Medicine e terapie complementari
Alla fine di ottobre a Terni, in un’aula del Policlinico universitario gremita da centinaia di persone convenute per una giornata di studio sulla Psiconeuroendocrinoimmunologia, ho condotto la tavola rotonda conclusiva con dirigenti del Servizio sanitario, presidenti delle Associazioni professionali (medici, infermieri, psicologi, biologi), rappresentanti della Facoltà di Medicina. Il discorso è inevitabilmente caduto sulle medicine complementari e sul paradosso che sono più di quindici anni che se ne parla in sede parlamentare senza concludere un fico secco. Ho chiesto: «Se le Facoltà di Medicina istituiscono corsi di agopuntura, di omeopatia e di fitoterapia, se le Regioni istituiscono servizi di medicina integrata, se l’Ordine dei medici e le altre associazioni sono d’accordo nel regolamentare la materia, perché non si fa una legge? Insomma chi è l’assassino?».
Mi è stato risposto che i contrari sono i soliti: alcuni nomi noti soprattutto nel campo della farmacologia, cioè nel campo della concorrenza.
Alla fine di novembre, i giornali hanno poi titolato «Nuovo attacco all’omeopatia» da parte della rivista medica the Lancet e della Società Italiana di Farmacologia (sempre loro!).

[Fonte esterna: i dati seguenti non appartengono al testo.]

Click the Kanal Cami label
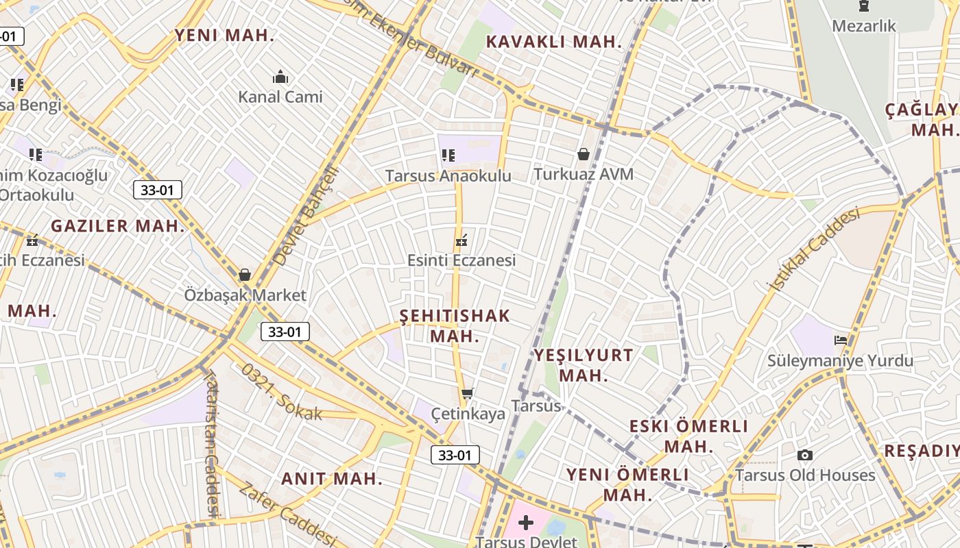(280, 97)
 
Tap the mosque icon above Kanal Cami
(280, 76)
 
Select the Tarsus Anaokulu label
(448, 176)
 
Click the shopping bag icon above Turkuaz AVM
(584, 154)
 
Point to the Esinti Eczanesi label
(461, 260)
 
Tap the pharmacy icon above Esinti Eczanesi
(461, 240)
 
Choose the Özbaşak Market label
(245, 295)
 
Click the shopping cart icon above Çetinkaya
(468, 393)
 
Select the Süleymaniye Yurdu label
(840, 361)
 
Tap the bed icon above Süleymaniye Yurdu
(841, 340)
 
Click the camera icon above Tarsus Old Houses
(805, 455)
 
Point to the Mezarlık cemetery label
(864, 26)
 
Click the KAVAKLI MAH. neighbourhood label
(553, 42)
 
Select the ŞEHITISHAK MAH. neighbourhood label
(455, 326)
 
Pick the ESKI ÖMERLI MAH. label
(688, 436)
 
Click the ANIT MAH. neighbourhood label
(332, 479)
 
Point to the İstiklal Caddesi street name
(816, 249)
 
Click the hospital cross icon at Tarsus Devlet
(526, 523)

Leggendo il Corriere della Sera, che riportava la notizia, ho pensato che su Lancet fosse stato pubblicato un nuovo studio sull’omeopatia. In realtà, sul numero del 17 novembre, ha pubblicato non una meta-analisi o uno studio clinico controllato, ma un servizio giornalistico che ha fatto il punto sulla guerra in atto da parte di società di chirurghi e di farmacologi contro l’omeopatia, al fine di ridurre i fondi che lo stato stanzia ogni anno per i cinque ospedali omeopatici pubblici, che l’anno scorso hanno ricoverato 13.000 cittadini di sua maestà britannica.

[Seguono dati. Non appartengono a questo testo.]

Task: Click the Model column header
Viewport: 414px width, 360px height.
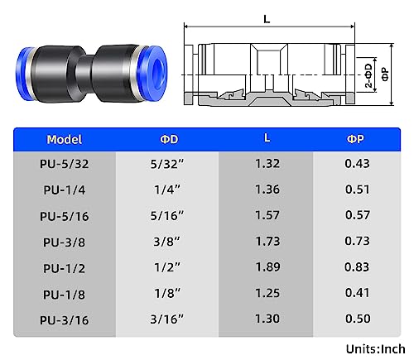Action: click(x=65, y=139)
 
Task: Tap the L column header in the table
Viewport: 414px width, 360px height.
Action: click(x=267, y=139)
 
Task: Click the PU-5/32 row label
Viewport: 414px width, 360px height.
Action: click(x=65, y=165)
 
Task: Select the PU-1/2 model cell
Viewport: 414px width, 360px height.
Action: click(x=65, y=267)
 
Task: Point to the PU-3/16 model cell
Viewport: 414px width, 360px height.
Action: click(x=65, y=319)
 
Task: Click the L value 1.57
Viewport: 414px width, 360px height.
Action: click(x=267, y=216)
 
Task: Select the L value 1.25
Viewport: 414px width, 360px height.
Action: click(x=267, y=293)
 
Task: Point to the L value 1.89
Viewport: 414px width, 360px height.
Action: click(x=267, y=267)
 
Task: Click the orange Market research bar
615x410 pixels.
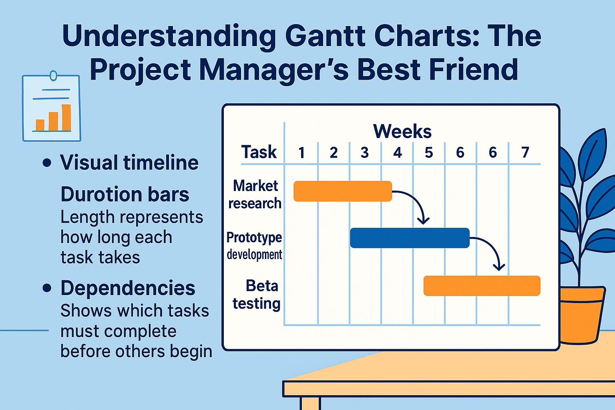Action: pyautogui.click(x=342, y=191)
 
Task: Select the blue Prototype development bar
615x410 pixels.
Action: pyautogui.click(x=409, y=238)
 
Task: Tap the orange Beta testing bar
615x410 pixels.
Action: pyautogui.click(x=482, y=286)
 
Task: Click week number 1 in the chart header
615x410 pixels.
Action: pyautogui.click(x=301, y=153)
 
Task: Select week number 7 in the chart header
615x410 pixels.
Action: pyautogui.click(x=525, y=153)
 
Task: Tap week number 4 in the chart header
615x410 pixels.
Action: pyautogui.click(x=397, y=153)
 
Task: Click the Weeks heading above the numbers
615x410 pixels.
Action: pyautogui.click(x=402, y=131)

L’omeopatia in Inghilterra, infatti, fa parte del servizio sanitario nazionale dalla sua costituzione e cioè dal 1948 e viene insegnata nella Facoltà di Medicina omeopatica. Ma c’è di più: l’anno scorso sei università britanniche hanno istituito corsi di laurea in omeopatia (Bachelor of Science Degree in Homeopathy). È evidente che gli interessi economici in gioco sono rilevanti: il mercato inglese dei rimedi omeopatici oggi vale 38 milioni di sterline che nel 2012 arriveranno a 46. Ma, se si allarga lo sguardo al mondo, le cifre sono e diventeranno da capogiro. Basti pensare al fatto che l’India, potenza economica emergente, ha l’omeopatia nel suo sistema sanitario nazionale con 250.000 medici omeopati e 11.000 ospedali. Omeopatia che il ministero per la Salute indiano integra con l’Ayurveda, lo yoga, la naturopatia e, naturalmente, la medicina occidentale.

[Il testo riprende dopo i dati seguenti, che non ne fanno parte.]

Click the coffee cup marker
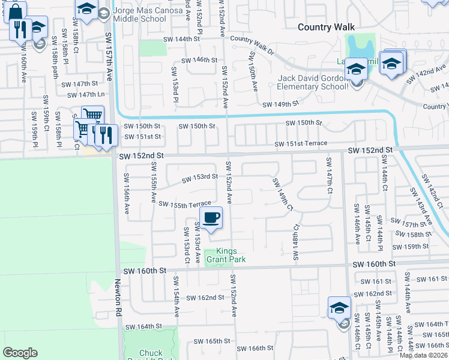coord(210,218)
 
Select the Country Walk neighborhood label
coord(327,27)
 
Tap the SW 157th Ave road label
coord(110,69)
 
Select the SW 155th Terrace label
coord(184,205)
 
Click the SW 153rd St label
coord(200,177)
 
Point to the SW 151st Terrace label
coord(301,143)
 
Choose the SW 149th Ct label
coord(282,194)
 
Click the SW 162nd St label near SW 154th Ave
coord(205,298)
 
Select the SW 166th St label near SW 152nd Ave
coord(254,348)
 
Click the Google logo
coord(20,353)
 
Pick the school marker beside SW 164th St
coord(339,309)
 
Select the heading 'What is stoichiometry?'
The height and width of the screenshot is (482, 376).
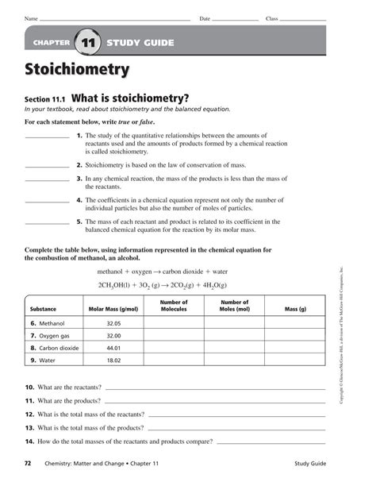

Venendo a casa nostra, il documento della Società Italiana di Farmacologia è stato sollecitato dalla presa di posizione del sottosegretario alla Sanità, Giampaolo Patta, che, in occasione della manifestazione dei Verdi a Roma lo scorso ottobre “È l’ora della legge!”, si è pubblicamente impegnato a mettere in campo il governo al fine di dare una svolta all’annosa questione. Di qui la fretta dei nostri farmacologi a manifestare la loro opinione che, prevedibilmente, è complessivamente negativa, anche se è davvero leggerina sul piano argomentativo. In sintesi, la linea dei farmacologi può essere così riassunta: l’omeopatia assolutamente no (perché, dicono, non ci sono evidenze; facendo di tutte l’erbe un fascio, dimenticando che abbiamo usato e usiamo farmaci con scarsissime evidenze e non per questo bandiamo la farmacologia dalla sanità!); l’agopuntura sì, ma con molte, molte cautele (perché, dicono, sull’infiammazione non va molto bene… invece un bell’Aulin è tutta salute!); la fitoterapia sì, ma dopo che si sarà attuata la direttiva europea che prevede la registrazione dei farmaci vegetali.
Insomma, dopo che anche sulle piante le aziende farmaceutiche potranno mettere i loro brevetti e prendersi le loro royalties. E questa la chiamano scienza.